ZP_poster for Orfeu Negro

ZP_poster for Orfeu Negro

ZP_Breno Mello as Orpheus in the 1959 Marcel Camus film, Orfeu Negro_Mello was a soccer player whom Camus chanced to meet on the street in Rio de Janeiro.  He decided to cast the non-actor as the lead in the film.  Mello turned out to be exactly right for the role of the star-crossed Everyman enchanted by tricky Fate.

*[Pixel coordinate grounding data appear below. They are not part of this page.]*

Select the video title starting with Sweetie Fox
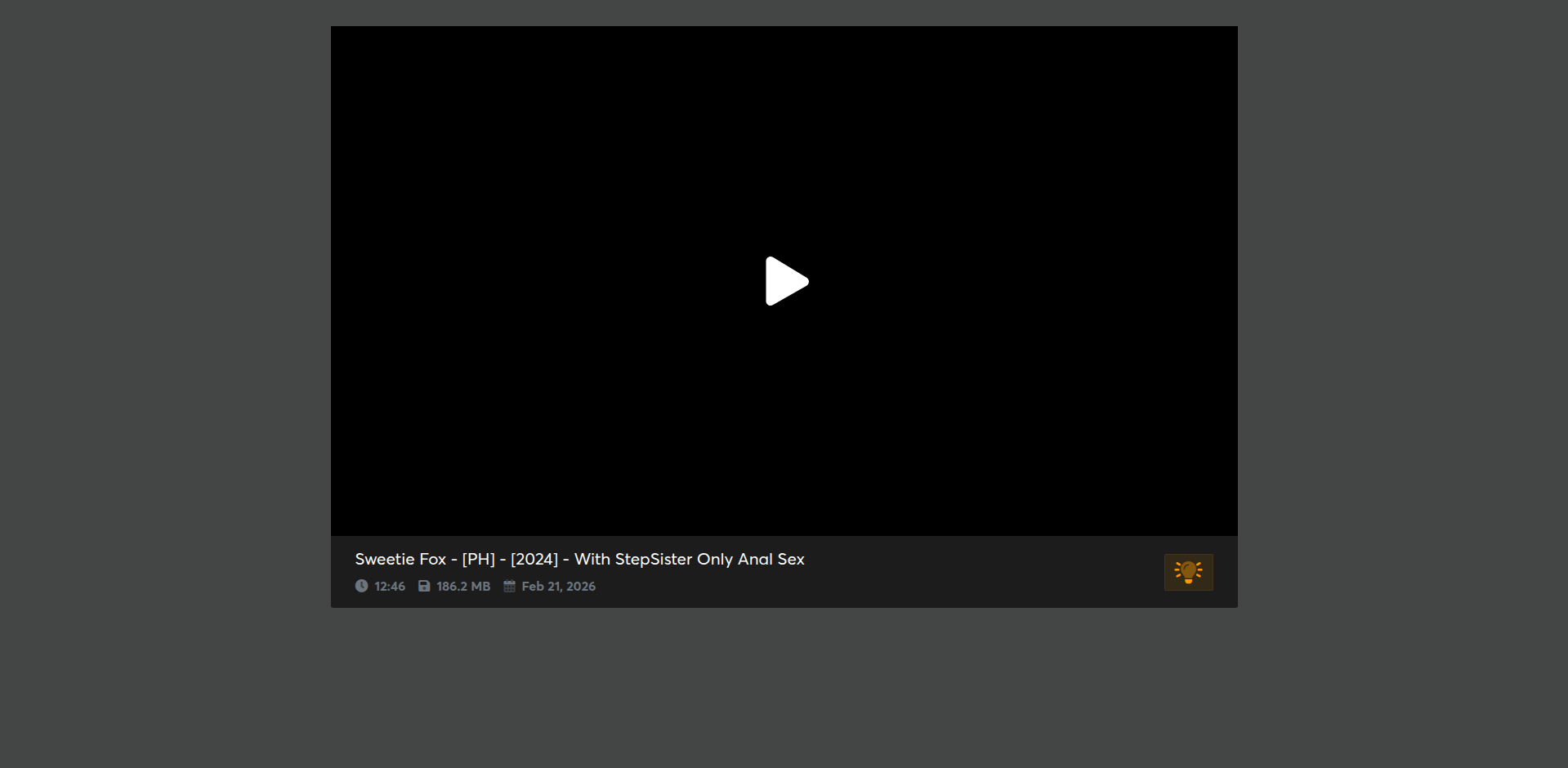[x=579, y=559]
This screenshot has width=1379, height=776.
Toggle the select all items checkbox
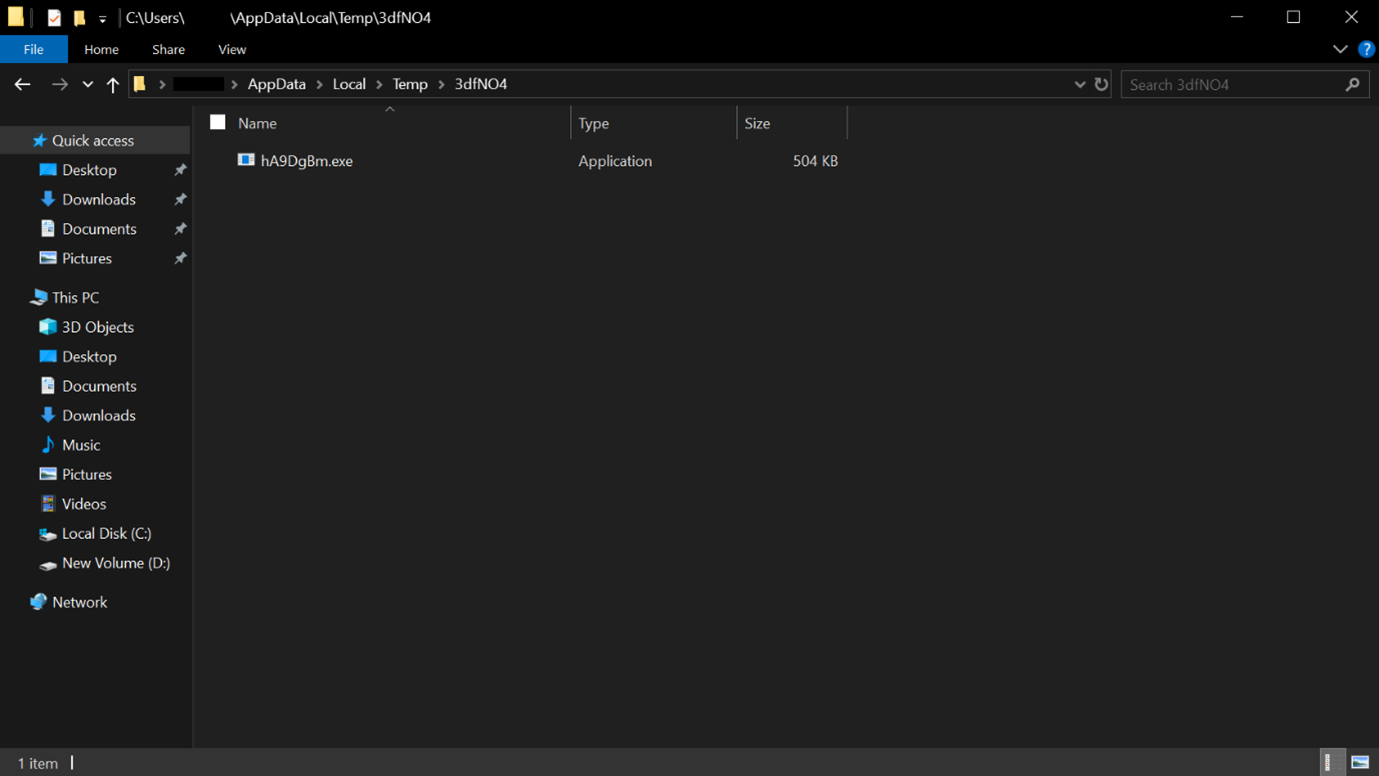tap(218, 123)
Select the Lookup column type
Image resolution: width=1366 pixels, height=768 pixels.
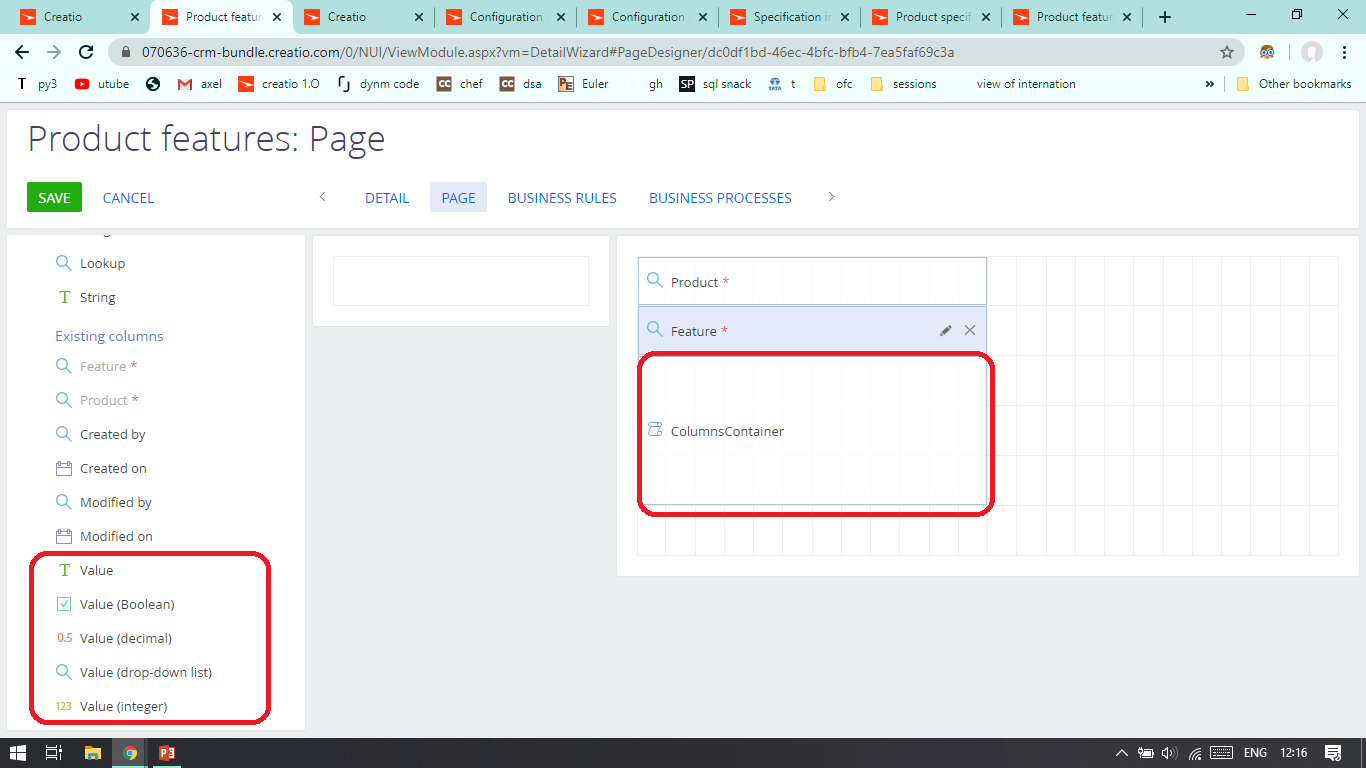point(100,263)
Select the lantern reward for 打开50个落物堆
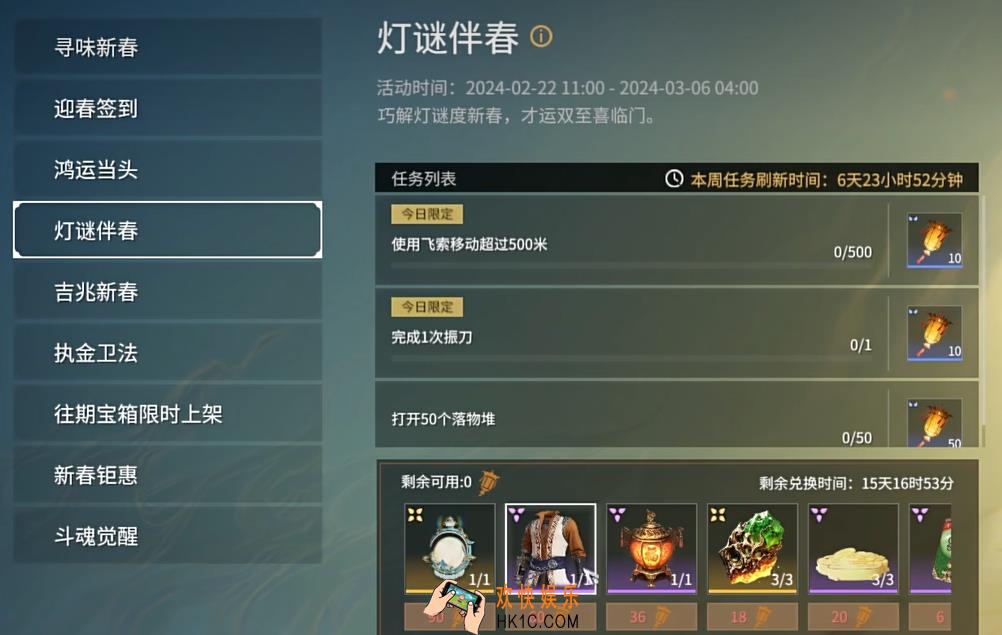 (x=934, y=423)
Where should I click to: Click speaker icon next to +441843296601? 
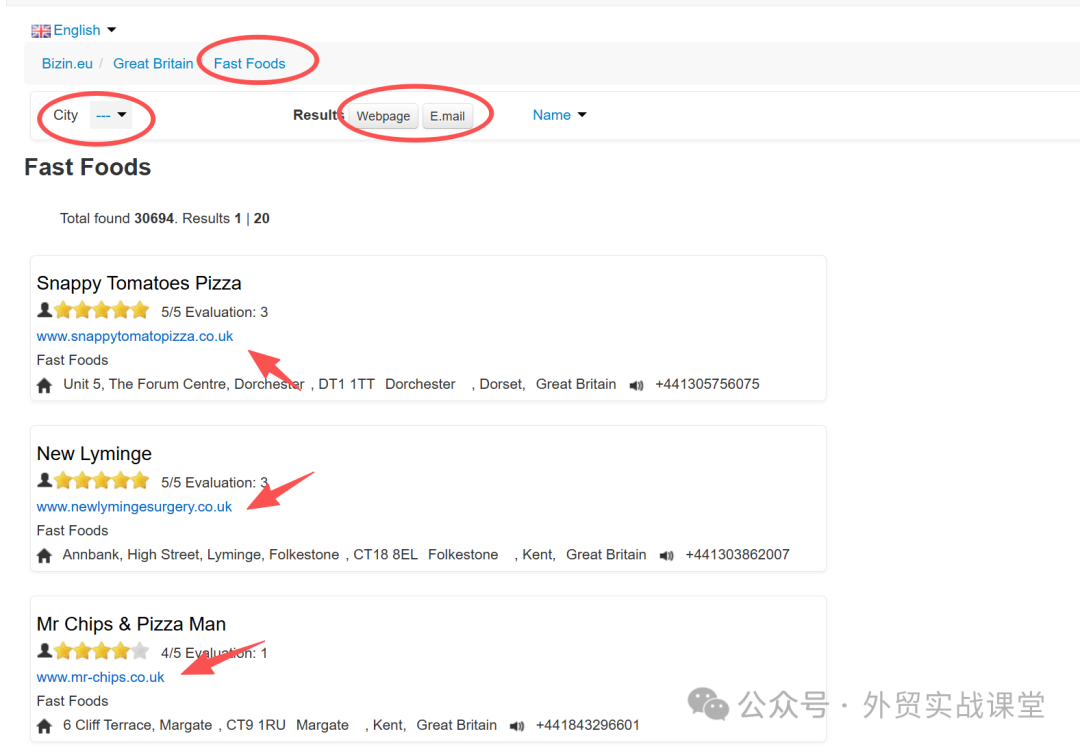click(517, 726)
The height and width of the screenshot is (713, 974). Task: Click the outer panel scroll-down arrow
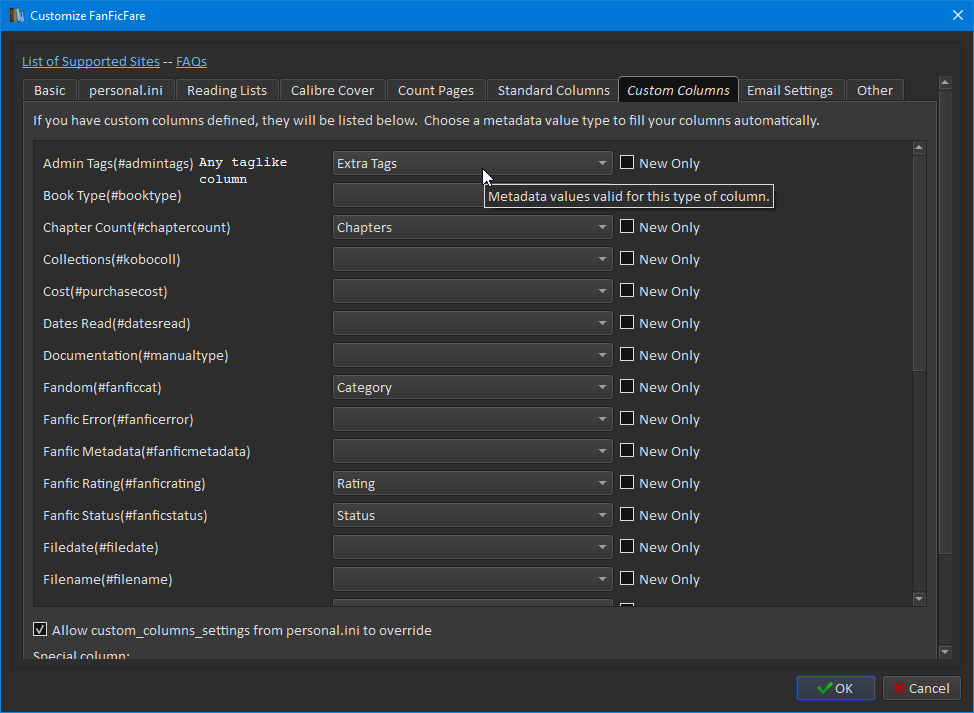(946, 652)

ZP_Breno Mello, 1931 – 2008, as Orpheus in the 1959 Marcel Camus film, Orfeu Negro_Mello was a soccer player whom Camus chanced to meet on the street in Rio de Janeiro. Camus decided to cast the non-actor as the lead in the film. Mello turned out to be exactly right for the role of the star-crossed Everyman enchanted by tricky Fate – his Love is stalked by Death.ZP_Marpessa Dawn, American-born actress of Black and Filipina heritage who played Eurydice opposite Breno Mello as Orpheus in the 1959 film Orfeu Negro

ZP_Marpessa Dawn, American-born actress of Black and Filipino heritage who played Eurydice opposite Breno Mello as Orpheus in the 1959 film Orfeu Negro. She is seen here in a photograph taken at the 1959 Cannes Film Festival. Dawn would later have a bizarre role as Mama Communa in the often-censored or banned 1974 Canadian film by European director Dusan Makavejev – Sweet Movie. A long way from her role in Orfeu Negro…yet she brought something of her beautiful wholesomeness even to the disturbing scenarios of Sweet Movie. Marpessa Dawn died in 2008 at the age of 74 in Paris.
ZP_a 1956 record album by Agostinho Dos Santos who sang the now internationally famous songs from the 1959 film Orfeu Negro_ A Felicidade and Manhã de Carnaval

ZP_a 1956 record album by Agostinho Dos Santos who sang the now internationally famous songs from the 1959 film Orfeu Negro_ A Felicidade and Manhã de Carnaval

Orfeu Negro (Black Orpheus), a 1959 film in Portuguese with subtitles, was directed by Marcel Camus in Rio de Janeiro, Brazil.  Set at Carnaval time, it featured a mainly Black cast and told a modern Brazilian version of the Greek legend of Orpheus and Eurydice.  The Morro da Babilônia “favela” (Babylon Hill “slum”) was used for filming many scenes.  Orfeu Negro is a nearly perfect film.  Exuberant and pensive, charming and mysterious, it is an engrossing story of doomed Lovers accompanied by the exquisitely-intimate singing of Agostinho Dos Santos of Luiz Bonfá’s songs in the then-nascent bossa nova style.  And add to all that the “crazy Life force” pulse of Samba at night in the streets…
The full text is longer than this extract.